(Dataset Opens)

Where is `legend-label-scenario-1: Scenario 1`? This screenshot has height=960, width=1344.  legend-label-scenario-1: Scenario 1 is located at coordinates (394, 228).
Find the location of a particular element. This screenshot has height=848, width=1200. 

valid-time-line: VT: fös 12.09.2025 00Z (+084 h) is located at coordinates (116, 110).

(Dataset Closes)
(Dataset Opens)

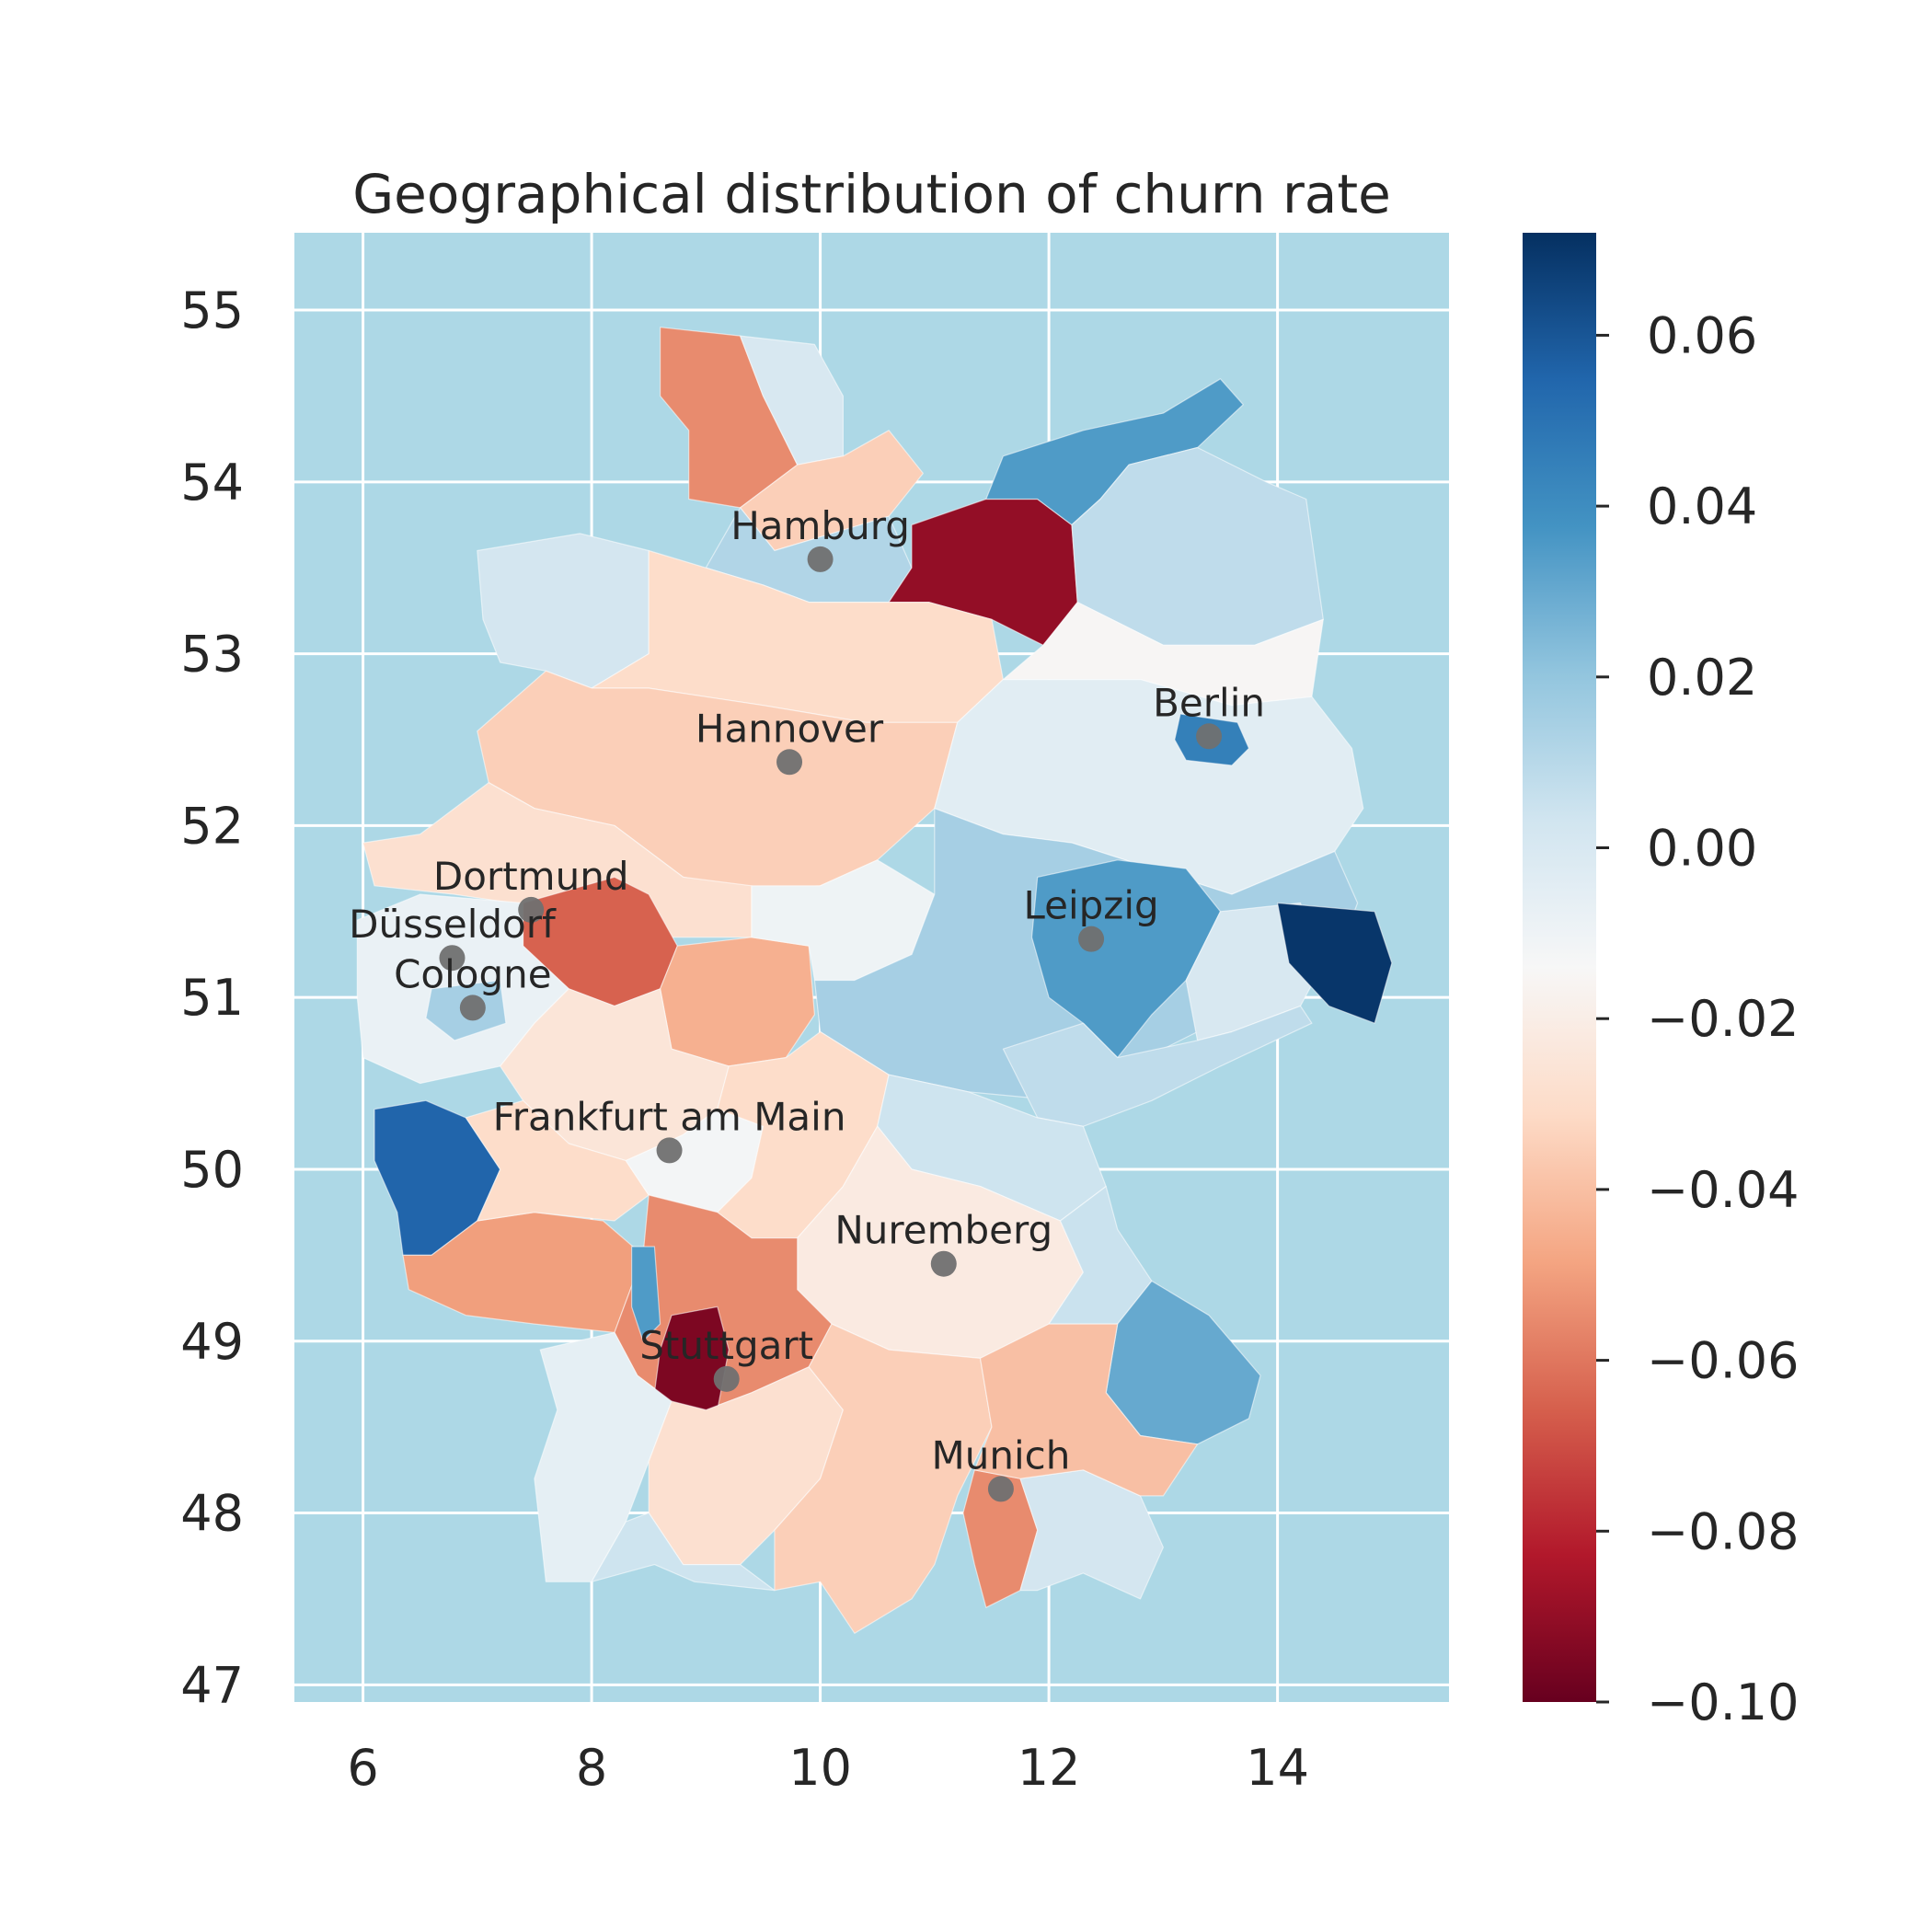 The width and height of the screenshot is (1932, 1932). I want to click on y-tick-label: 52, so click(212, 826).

(Dataset Closes)
(Dataset Opens)

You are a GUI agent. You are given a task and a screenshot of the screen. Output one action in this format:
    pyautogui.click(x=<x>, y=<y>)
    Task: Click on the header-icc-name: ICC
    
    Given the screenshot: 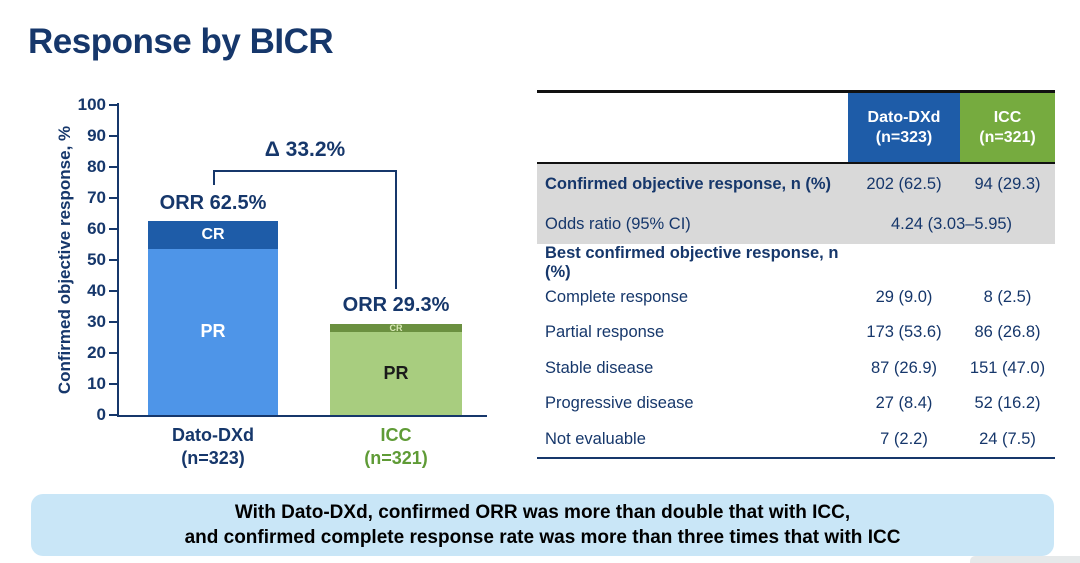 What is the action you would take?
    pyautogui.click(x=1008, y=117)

(Dataset Closes)

**Instructions for the task:**
Arrange the material from the line with "Find the location" to the line with "valid-time-line: VT: fös", both included, as a Markdown table with the columns Row and Line. Leave out blank lines.

**Answer box:**
| Row | Line |
|---|---|
| 1 | Find the location of a particular element. This screenshot has height=848, width=1200.  |
| 2 | valid-time-line: VT: fös 12.09.2025 00Z (+084 h) is located at coordinates (116, 110). |